Our current cellphones can memorize “hundereds” of numbers.
And it can memorize by group: e.g. for Bill I could memorize his home-phone, his work-phone, and his cellphone (all I have memorized is his cellphone).
I could do that for Jack too, but he has barricaded his phones with all kinds of firewall security, so all I have memorized is his cellphone.
I also have two other phones in this house; a hard-wire Wal*Mart special in our bathroom, and an ancient wall-phone in the garage bathroom. That phone-design in the garage is at least 30-40 years old. I have it in the garage because I can’t disable the ringer without a lotta dorking around. I had done that to our bedroom phone, which at first was the ancient design, and the first phone inside when our house was being built.
I hard-wired all the other rooms in the house when it was built, but why connect them when phones are wireless?
So here I am alone at the mighty Canandaigua Weggers, and I have a shopping question for Linda, who is at home.
I drag the cellphone out, and take it outside because apparently being inside mighty Weggers disables a cellphone (or at least it has in the past).
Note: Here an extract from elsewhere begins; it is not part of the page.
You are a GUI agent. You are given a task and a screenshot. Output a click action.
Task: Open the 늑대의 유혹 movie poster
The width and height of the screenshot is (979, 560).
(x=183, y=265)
Now I’m outside in the brightly-lit parking-lot, that obliterates the display.
I root blindly through all the contorted phone-book directories to get to “home” (all the time trying to shield the phone from the sunlight, soz I can see the display); “send” the call, and then the audio is so wonky I have to verify that Linda actually answered.
The phones have worked well from Tunnel Inn, but that was at dusk, when sunlight wasn’t obliterating the display. Although I still had to verify Linda had answered the phone.
The AudioVox CDM8600s, each about three years old, are due to be replaced. Linda will probably get a camera-phone, so she isn’t left with the D100.
I, on the other hand, only want a more user-friendly phone — I have a site that compares cellphones. I probably will get something other than Verizon — and I don’t need no camera-phone.
What’s most intimidating to both of us is that new cellphones will only lob another gizmo at us — although it ain’t that much a problem to me, no matter what the bluster-boy says.

  • “The Bluster-King,” “bluster-boy,” “Jack” and “Bubby” are my all-knowing macho younger brother near Boston who excoriates everything I do or say.
  • “The Messenger” is the Canandaigua Daily-Messenger newspaper, where I once worked.
  • “Linda” is my wife.
  • “The great land of the shadow of the mighty De Land water-tower” is where my wife’s 91-year-old mother lives; a retirement-community in De Land, Floridy, in “the shadow of the mighty De Land water-tower.”
  • “Mother-Dear” is our family’s nickname for my mother, deceased a few years ago.
  • My brother-in-Boston noisily insists “modern” is spelled “moderin,” and “hundreds” “hundereds.”
  • “Bill” is my younger brother in Delaware — he doesn’t excoriate everything I do or say.
  • Tunnel Inn, near Altoona, Pa., is the bed-and-breakfast we stay at when visiting Horseshoe Curve (“the mighty Curve”), by far the BEST railfan spot on the entire planet.
  • “The D100” is my Nikon D100 digital camera.